Jake Landman, a tax disputes expert at Pinsent Masons, said that part of this reduction will be down to “HMRC diverting resources to more pressing areas, such as furlough fraud”, but said HMRC has also been “taking a more selective approach to fining finance directors” after a tax tribunal case confirmed that it has a discretion as to whether to assess a penalty for senior accounting office breaches.
UK companies with a turnover on a group basis or individually of more than £200 million and/or a balance sheet total of more than £2 billion must appoint an individual to be their senior accounting officer (SAO). The SAO must ensure the company establishes and maintains appropriate tax accounting arrangements to allow tax liabilities to be calculated accurately. Each financial year a qualifying company must notify the name of its SAO to (HMRC).
The SAO must give a certificate to HMRC each financial year stating whether the company had appropriate tax accounting arrangements. If the company did not have appropriate tax accounting arrangements, they must also explain what the shortcomings were. SAOs can incur personal fines if they fail to comply with their obligations.

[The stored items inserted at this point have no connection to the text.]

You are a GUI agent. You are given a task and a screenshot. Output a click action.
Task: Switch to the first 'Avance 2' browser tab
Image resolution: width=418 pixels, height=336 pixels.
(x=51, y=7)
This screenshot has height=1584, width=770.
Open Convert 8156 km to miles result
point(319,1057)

“Given the complexity of many large businesses it is quite a task for an SAO to keep on top of all tax compliance,” Landman said. “That’s why we have seen an average of over 130 SAOs being hit with these fines every year and over 560 in the last five years.”

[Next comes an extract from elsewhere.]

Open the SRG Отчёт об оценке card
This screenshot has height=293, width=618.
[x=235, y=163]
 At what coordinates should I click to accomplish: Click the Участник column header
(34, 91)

“Some SAOs have felt that being personally fined for a breach of the tax rules they didn’t know about is unfair. However, HMRC see it is way of forcing senior executives to take more personal responsibility for tax compliance, with a fine levied against an individual director acting as more of a deterrent than simply fining the overall business,” he said.
HMRC amended its internal guidance on SAO penalties in March 2021 following a tax tribunal decision in January 2020 which concerned an accidental failure to notify an SAO or provide a certificate in relation to a dormant company in a group of over 100 companies. Although the tribunal judge found that HMRC was authorised to issue the penalties concerned and he could not interfere in HMRC’s decision to issue them, she pointed out that HMRC had a discretion and suggested that in exercising the discretion HMRC should consider factors including the previous compliance history of the group, its risk rating, and the fact that the companies concerned were dormant with no tax liabilities or reporting requirements.
Following the case HMRC amended its guidance to now read: "A decision to assess an SAO penalty in a particular case should not only consider whether an SAO or company is strictly liable to a penalty, but also take account of the nature of the failure in question, the level of tax risk, whether the failure is symptomatic of any underlying weakness in tax accounting arrangements, and overall compliance including compliance with the SAO regime.”
According to HMRC guidance, HMRC will "not normally seek to assess penalties where a group of companies or an SAO omitted details of dormant companies where a risk assessment indicates minimal requirement for tax accounting arrangements". However, HMRC will only consider a company to be dormant for these purposes if it has no profits or income and no assets capable of producing profits, income or gains.
Although HMRC’s guidance was only amended in March, Landman said it is likely that HMRC started to change their approach to SAO penalties prior to publishing the amended guidance.